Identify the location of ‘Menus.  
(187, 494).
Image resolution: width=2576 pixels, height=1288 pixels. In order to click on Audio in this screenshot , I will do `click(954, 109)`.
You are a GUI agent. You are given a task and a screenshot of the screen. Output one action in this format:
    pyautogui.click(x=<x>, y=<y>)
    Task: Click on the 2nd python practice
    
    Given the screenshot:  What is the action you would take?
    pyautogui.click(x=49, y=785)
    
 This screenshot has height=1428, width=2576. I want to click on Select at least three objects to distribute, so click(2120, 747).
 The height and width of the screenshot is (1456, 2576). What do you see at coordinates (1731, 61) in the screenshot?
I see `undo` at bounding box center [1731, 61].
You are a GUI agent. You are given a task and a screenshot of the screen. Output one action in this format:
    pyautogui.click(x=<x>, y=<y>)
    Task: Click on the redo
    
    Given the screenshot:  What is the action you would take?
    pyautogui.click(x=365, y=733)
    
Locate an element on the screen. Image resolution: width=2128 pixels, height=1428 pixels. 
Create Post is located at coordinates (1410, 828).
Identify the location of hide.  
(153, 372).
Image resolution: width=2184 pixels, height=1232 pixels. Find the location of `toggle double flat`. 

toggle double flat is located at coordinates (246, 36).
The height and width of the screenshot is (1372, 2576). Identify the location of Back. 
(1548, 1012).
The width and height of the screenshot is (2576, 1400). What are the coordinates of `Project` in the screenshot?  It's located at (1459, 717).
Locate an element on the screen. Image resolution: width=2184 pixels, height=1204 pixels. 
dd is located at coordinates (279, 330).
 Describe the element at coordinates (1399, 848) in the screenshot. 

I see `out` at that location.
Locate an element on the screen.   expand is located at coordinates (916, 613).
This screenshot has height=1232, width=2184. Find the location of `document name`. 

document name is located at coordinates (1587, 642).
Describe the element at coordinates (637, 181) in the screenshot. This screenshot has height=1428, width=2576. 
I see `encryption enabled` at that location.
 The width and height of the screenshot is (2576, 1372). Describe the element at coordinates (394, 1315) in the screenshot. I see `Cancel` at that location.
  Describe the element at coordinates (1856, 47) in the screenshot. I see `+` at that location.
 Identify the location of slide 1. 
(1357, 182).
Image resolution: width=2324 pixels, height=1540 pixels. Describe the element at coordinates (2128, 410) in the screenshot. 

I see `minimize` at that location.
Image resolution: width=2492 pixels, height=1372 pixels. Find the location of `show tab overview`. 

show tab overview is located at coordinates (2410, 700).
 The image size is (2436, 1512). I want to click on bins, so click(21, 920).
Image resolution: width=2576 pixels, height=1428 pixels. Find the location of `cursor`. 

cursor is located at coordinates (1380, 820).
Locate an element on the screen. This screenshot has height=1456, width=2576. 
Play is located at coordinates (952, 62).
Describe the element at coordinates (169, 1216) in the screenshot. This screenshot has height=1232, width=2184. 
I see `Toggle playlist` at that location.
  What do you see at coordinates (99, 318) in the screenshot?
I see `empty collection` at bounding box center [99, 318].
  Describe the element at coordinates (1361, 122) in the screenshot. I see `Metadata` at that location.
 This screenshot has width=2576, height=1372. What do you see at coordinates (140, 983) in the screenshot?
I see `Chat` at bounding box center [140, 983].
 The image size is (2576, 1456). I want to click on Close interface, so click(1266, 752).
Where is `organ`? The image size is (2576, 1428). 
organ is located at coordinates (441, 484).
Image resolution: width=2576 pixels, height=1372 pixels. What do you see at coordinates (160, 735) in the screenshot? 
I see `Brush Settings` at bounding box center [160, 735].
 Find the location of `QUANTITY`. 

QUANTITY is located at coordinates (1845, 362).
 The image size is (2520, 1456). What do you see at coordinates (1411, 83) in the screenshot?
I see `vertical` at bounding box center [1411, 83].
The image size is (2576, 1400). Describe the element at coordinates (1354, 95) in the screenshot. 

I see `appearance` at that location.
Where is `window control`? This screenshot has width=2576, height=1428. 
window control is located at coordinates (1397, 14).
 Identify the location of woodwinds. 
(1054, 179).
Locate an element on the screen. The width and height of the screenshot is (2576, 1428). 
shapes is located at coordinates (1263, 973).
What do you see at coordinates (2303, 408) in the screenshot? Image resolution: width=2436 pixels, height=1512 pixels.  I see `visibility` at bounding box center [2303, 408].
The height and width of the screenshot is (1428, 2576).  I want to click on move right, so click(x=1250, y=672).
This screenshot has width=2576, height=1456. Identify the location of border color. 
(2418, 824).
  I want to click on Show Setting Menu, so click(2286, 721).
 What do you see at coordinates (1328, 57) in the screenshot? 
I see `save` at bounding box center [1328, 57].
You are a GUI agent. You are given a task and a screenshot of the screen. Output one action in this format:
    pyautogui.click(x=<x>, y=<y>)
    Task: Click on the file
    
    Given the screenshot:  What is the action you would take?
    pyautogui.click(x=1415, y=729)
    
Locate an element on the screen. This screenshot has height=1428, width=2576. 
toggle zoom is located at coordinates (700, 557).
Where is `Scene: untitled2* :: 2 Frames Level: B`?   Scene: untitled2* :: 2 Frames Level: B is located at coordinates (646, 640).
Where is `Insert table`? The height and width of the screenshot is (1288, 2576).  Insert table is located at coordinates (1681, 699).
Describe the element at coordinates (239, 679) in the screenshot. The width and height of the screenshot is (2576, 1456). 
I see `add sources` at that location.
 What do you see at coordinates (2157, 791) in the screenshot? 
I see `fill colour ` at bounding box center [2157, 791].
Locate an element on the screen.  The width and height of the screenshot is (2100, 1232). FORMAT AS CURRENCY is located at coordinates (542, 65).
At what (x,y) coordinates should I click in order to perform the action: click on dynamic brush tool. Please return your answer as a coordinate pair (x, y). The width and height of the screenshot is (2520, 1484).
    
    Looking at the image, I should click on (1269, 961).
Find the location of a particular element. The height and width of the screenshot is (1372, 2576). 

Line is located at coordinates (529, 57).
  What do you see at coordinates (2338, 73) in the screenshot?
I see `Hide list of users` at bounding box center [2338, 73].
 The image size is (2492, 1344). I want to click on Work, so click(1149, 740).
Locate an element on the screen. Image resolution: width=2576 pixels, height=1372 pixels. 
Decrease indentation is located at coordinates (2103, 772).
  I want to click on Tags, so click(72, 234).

------------------------------

## Directions for this task
Please write out the material word for word, from the line containing "Locate an element on the screen. Image resolution: width=2128" through the line containing "(1548, 1012).", with both of those lines included.

## Solution to this exercise
Locate an element on the screen. Image resolution: width=2128 pixels, height=1428 pixels. 
Create Post is located at coordinates (1410, 828).
Identify the location of hide.  
(153, 372).
Image resolution: width=2184 pixels, height=1232 pixels. Find the location of `toggle double flat`. 

toggle double flat is located at coordinates (246, 36).
The height and width of the screenshot is (1372, 2576). Identify the location of Back. 
(1548, 1012).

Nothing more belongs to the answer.